The Union of Taxation Employees (UTE), an arm of PSAC that represents CRA workers, has said its wage proposal aims to address an imbalance in pay between CRA employees and Canada Border Services Agency employees. The two agencies functioned as one entity from 1999 to 2003, when they became independent of each other. The union argues that wages of CRA employees are roughly 9 per cent below those of their CBSA counterparts.

Mediated negotiations between the government and UTE are set to take place next week.

Prime Minister Justin Trudeau, in Winnipeg, told a news conference on Wednesday that federal public servants had stepped up in recent difficult years to do “extraordinary work” delivering programs such as CERB, small-business supports and seniors supports that made a huge difference.

“On the collective bargaining that’s going on right now, it’s really important that that happens at the collective bargaining table. That’s where the best and the right deals get done, and that’s why we’re going to continue to engage in a constructive way at the bargaining table,” Mr. Trudeau said.

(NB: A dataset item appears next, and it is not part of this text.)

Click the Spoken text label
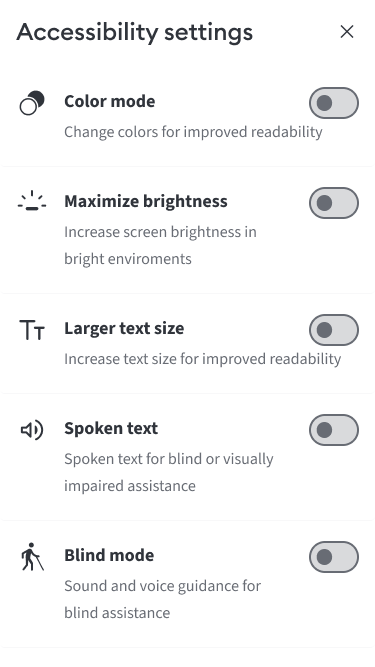The width and height of the screenshot is (375, 667). 111,428
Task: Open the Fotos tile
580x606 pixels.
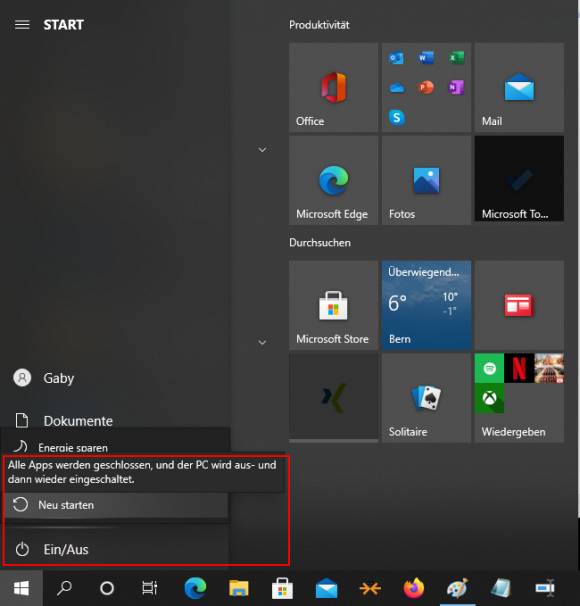Action: [426, 180]
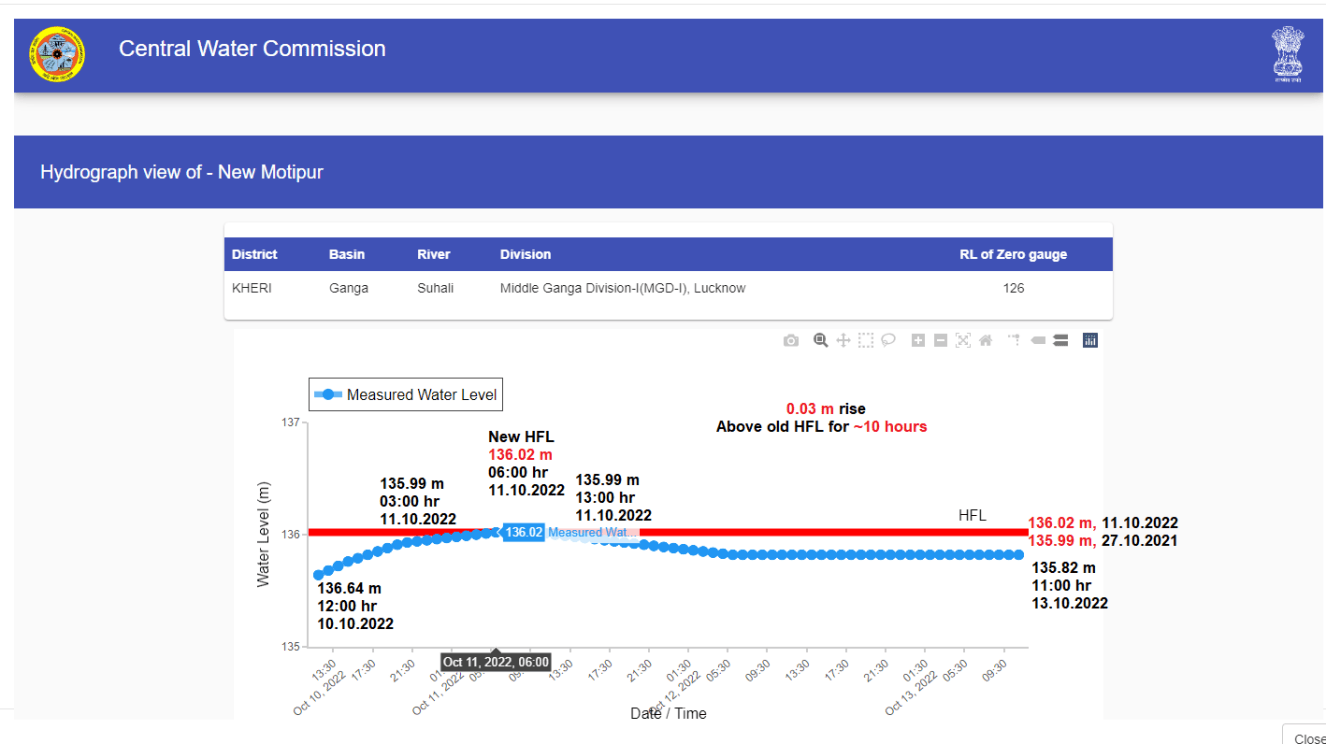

Asked if a work disruption could have an impact on the delivery of government services, Mr. Trudeau said the government is looking closely at that point to ensure that services continue to be available. He did not provide any specifics on this issue.

Federal public sector unions could face a hiccup in this and future rounds of bargaining on the wage front given the government’s recent budget, which proposed a 3-per-cent reduction in spending by federal departments and agencies by 2026. This effectively reduces the government’s budget for its departments by $7-billion over four years.

Mr. Aylward told The Globe and Mail that he was disappointed by the proposed budget cuts, and said they would inevitably affect the quality of service provided to the public. “The government likes to say there will be no job losses because of attrition, but they won’t replace those jobs once workers leave the service,” he noted.